Direction:
Give the lines of the data below as a JSON list of strings, one string per line and no blank lines. Begin at the line that contains "Task: Open options" and stop after the line that contains "Action: pyautogui.click(x=273, y=32)".

Records to process:
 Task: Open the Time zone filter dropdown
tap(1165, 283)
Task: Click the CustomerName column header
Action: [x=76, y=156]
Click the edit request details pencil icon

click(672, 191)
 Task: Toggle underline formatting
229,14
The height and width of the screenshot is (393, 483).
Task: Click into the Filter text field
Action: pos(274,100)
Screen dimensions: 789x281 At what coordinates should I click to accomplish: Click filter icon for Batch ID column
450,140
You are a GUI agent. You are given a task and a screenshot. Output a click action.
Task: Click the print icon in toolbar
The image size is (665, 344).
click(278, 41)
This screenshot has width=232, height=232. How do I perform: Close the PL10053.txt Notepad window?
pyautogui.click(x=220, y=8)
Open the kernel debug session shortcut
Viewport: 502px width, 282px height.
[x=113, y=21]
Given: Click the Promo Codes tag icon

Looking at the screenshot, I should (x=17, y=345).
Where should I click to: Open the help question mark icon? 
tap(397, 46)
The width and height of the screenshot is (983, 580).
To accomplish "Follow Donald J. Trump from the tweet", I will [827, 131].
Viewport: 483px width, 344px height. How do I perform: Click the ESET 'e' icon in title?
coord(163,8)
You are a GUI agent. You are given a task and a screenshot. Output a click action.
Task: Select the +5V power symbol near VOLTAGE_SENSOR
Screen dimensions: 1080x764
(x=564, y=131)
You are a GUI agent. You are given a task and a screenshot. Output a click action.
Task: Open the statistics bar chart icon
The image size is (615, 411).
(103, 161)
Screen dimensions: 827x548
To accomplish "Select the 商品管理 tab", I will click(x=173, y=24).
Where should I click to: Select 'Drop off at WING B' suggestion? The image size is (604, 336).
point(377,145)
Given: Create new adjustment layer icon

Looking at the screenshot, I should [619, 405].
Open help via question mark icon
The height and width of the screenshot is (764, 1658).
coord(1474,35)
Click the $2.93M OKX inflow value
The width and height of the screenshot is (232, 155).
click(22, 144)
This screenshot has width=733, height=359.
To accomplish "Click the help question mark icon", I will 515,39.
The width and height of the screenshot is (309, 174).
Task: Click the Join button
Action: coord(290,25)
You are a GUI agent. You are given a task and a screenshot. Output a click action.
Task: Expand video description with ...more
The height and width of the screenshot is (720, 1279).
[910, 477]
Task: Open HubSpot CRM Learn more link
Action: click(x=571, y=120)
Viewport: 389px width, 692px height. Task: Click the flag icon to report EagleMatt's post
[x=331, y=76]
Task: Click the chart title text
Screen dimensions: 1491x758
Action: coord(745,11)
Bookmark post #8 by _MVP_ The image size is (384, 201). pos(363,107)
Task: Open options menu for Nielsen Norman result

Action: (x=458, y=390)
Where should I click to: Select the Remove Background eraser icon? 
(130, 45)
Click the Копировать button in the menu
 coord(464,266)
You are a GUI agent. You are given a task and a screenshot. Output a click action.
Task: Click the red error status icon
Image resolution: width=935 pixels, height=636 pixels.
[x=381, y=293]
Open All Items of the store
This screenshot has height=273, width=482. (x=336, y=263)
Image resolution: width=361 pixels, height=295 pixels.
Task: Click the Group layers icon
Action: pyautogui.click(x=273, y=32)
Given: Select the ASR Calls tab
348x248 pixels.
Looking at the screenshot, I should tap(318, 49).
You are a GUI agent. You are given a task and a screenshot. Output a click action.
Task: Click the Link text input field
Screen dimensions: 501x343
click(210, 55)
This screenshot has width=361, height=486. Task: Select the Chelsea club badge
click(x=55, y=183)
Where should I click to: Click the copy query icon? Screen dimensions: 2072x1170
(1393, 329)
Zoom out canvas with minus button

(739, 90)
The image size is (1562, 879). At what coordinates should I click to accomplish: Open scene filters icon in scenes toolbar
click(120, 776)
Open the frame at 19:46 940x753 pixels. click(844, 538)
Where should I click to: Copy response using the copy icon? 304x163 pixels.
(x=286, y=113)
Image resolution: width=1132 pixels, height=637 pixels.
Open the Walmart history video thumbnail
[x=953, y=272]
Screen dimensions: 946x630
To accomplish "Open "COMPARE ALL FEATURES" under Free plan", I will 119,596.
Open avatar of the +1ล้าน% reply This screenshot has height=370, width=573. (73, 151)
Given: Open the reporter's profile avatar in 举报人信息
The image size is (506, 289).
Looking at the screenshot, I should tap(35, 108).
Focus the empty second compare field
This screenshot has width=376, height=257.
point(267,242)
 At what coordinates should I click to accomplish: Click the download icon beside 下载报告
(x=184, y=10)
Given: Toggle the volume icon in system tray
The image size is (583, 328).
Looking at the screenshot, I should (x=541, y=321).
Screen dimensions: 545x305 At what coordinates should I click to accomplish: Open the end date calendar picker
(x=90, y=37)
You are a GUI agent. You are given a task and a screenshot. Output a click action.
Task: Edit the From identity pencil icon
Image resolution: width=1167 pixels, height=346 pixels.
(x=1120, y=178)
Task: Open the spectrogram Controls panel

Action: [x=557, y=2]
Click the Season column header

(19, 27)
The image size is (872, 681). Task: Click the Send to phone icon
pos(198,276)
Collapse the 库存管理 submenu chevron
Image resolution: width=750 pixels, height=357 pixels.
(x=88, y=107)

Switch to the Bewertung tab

Output:
[
  "Task: Open options menu for Nielsen Norman result",
  "Action: (x=458, y=390)",
  "Where should I click to: Select the Remove Background eraser icon? ",
  "(130, 45)",
  "Click the Копировать button in the menu",
  " coord(464,266)",
  "You are a GUI agent. You are given a task and a screenshot. Output a click action.",
  "Task: Click the red error status icon",
  "Image resolution: width=935 pixels, height=636 pixels.",
  "[x=381, y=293]",
  "Open All Items of the store",
  "This screenshot has height=273, width=482. (x=336, y=263)",
  "Image resolution: width=361 pixels, height=295 pixels.",
  "Task: Click the Group layers icon",
  "Action: pyautogui.click(x=273, y=32)"
]